**Your assignment**
Revise the records below by replacing every occurrence of "Find the location of a particular element" with "Locate a specific element", and leave everything else unchanged.
***
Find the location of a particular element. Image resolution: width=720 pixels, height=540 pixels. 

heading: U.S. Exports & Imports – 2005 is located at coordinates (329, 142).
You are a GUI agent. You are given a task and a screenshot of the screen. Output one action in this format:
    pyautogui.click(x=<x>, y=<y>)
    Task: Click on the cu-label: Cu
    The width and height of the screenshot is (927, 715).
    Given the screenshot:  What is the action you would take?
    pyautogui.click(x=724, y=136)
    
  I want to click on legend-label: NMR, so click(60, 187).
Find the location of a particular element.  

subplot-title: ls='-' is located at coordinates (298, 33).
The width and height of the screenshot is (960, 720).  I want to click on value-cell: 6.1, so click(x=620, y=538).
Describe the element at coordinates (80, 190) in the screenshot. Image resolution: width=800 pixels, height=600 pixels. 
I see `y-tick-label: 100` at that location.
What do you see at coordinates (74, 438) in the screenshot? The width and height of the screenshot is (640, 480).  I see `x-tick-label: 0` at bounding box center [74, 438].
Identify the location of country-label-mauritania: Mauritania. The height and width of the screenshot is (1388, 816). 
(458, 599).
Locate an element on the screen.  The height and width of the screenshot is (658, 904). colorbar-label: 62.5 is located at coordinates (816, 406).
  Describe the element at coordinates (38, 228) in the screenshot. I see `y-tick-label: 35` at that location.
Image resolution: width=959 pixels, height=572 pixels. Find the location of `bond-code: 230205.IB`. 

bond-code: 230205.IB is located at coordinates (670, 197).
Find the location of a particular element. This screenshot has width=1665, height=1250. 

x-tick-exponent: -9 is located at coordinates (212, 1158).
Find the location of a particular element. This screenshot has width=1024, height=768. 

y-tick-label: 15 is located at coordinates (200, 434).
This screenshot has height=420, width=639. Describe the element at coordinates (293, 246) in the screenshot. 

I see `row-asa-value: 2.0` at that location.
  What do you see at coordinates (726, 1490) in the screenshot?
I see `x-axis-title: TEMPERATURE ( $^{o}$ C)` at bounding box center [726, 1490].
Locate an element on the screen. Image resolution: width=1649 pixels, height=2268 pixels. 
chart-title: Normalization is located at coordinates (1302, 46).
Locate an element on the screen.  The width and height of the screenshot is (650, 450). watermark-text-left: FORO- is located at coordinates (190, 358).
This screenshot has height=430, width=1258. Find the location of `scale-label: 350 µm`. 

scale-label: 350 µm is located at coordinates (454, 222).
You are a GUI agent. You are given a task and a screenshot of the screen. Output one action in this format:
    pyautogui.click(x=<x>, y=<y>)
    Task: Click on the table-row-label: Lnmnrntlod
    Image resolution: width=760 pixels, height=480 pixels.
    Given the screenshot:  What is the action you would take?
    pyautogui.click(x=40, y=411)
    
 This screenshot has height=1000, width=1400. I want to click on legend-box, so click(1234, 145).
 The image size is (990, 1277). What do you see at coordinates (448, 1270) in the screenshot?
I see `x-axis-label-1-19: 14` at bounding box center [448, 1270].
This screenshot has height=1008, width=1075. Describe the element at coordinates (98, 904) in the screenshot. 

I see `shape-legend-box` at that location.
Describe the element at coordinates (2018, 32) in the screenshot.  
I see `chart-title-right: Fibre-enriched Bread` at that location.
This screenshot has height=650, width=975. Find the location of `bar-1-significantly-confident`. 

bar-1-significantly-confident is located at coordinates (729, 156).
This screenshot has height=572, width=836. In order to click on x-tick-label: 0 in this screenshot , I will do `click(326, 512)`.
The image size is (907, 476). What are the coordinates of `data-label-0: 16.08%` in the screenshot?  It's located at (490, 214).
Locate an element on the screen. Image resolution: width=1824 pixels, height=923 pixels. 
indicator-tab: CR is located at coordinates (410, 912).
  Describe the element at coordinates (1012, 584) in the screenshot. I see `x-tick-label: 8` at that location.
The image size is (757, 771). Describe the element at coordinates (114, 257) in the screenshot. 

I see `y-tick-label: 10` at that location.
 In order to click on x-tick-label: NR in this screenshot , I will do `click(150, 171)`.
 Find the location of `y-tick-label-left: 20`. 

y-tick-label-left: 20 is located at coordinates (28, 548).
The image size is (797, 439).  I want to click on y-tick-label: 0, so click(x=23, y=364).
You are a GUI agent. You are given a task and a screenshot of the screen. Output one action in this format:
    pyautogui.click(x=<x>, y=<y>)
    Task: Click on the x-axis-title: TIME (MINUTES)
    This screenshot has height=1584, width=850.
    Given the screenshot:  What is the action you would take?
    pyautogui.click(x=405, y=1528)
***
**Answer space**
Locate a specific element. Image resolution: width=720 pixels, height=540 pixels. 

heading: U.S. Exports & Imports – 2005 is located at coordinates (329, 142).
You are a GUI agent. You are given a task and a screenshot of the screen. Output one action in this format:
    pyautogui.click(x=<x>, y=<y>)
    Task: Click on the cu-label: Cu
    The width and height of the screenshot is (927, 715).
    Given the screenshot:  What is the action you would take?
    pyautogui.click(x=724, y=136)
    
  I want to click on legend-label: NMR, so click(60, 187).
Locate a specific element.  

subplot-title: ls='-' is located at coordinates (298, 33).
The width and height of the screenshot is (960, 720).  I want to click on value-cell: 6.1, so click(x=620, y=538).
Describe the element at coordinates (80, 190) in the screenshot. Image resolution: width=800 pixels, height=600 pixels. 
I see `y-tick-label: 100` at that location.
What do you see at coordinates (74, 438) in the screenshot? The width and height of the screenshot is (640, 480).  I see `x-tick-label: 0` at bounding box center [74, 438].
Identify the location of country-label-mauritania: Mauritania. The height and width of the screenshot is (1388, 816). 
(458, 599).
Locate an element on the screen.  The height and width of the screenshot is (658, 904). colorbar-label: 62.5 is located at coordinates (816, 406).
  Describe the element at coordinates (38, 228) in the screenshot. I see `y-tick-label: 35` at that location.
Image resolution: width=959 pixels, height=572 pixels. Find the location of `bond-code: 230205.IB`. 

bond-code: 230205.IB is located at coordinates (670, 197).
Locate a specific element. This screenshot has width=1665, height=1250. 

x-tick-exponent: -9 is located at coordinates (212, 1158).
Locate a specific element. This screenshot has width=1024, height=768. 

y-tick-label: 15 is located at coordinates (200, 434).
This screenshot has height=420, width=639. Describe the element at coordinates (293, 246) in the screenshot. 

I see `row-asa-value: 2.0` at that location.
  What do you see at coordinates (726, 1490) in the screenshot?
I see `x-axis-title: TEMPERATURE ( $^{o}$ C)` at bounding box center [726, 1490].
Locate an element on the screen. Image resolution: width=1649 pixels, height=2268 pixels. 
chart-title: Normalization is located at coordinates (1302, 46).
Locate an element on the screen.  The width and height of the screenshot is (650, 450). watermark-text-left: FORO- is located at coordinates (190, 358).
This screenshot has height=430, width=1258. Find the location of `scale-label: 350 µm`. 

scale-label: 350 µm is located at coordinates (454, 222).
You are a GUI agent. You are given a task and a screenshot of the screen. Output one action in this format:
    pyautogui.click(x=<x>, y=<y>)
    Task: Click on the table-row-label: Lnmnrntlod
    Image resolution: width=760 pixels, height=480 pixels.
    Given the screenshot:  What is the action you would take?
    pyautogui.click(x=40, y=411)
    
 This screenshot has height=1000, width=1400. I want to click on legend-box, so click(1234, 145).
 The image size is (990, 1277). What do you see at coordinates (448, 1270) in the screenshot?
I see `x-axis-label-1-19: 14` at bounding box center [448, 1270].
This screenshot has height=1008, width=1075. Describe the element at coordinates (98, 904) in the screenshot. 

I see `shape-legend-box` at that location.
Describe the element at coordinates (2018, 32) in the screenshot.  
I see `chart-title-right: Fibre-enriched Bread` at that location.
This screenshot has height=650, width=975. Find the location of `bar-1-significantly-confident`. 

bar-1-significantly-confident is located at coordinates (729, 156).
This screenshot has height=572, width=836. In order to click on x-tick-label: 0 in this screenshot , I will do `click(326, 512)`.
The image size is (907, 476). What are the coordinates of `data-label-0: 16.08%` in the screenshot?  It's located at (490, 214).
Locate an element on the screen. Image resolution: width=1824 pixels, height=923 pixels. 
indicator-tab: CR is located at coordinates (410, 912).
  Describe the element at coordinates (1012, 584) in the screenshot. I see `x-tick-label: 8` at that location.
The image size is (757, 771). Describe the element at coordinates (114, 257) in the screenshot. 

I see `y-tick-label: 10` at that location.
 In order to click on x-tick-label: NR in this screenshot , I will do `click(150, 171)`.
 Find the location of `y-tick-label-left: 20`. 

y-tick-label-left: 20 is located at coordinates (28, 548).
The image size is (797, 439).  I want to click on y-tick-label: 0, so click(x=23, y=364).
You are a GUI agent. You are given a task and a screenshot of the screen. Output one action in this format:
    pyautogui.click(x=<x>, y=<y>)
    Task: Click on the x-axis-title: TIME (MINUTES)
    This screenshot has height=1584, width=850.
    Given the screenshot:  What is the action you would take?
    pyautogui.click(x=405, y=1528)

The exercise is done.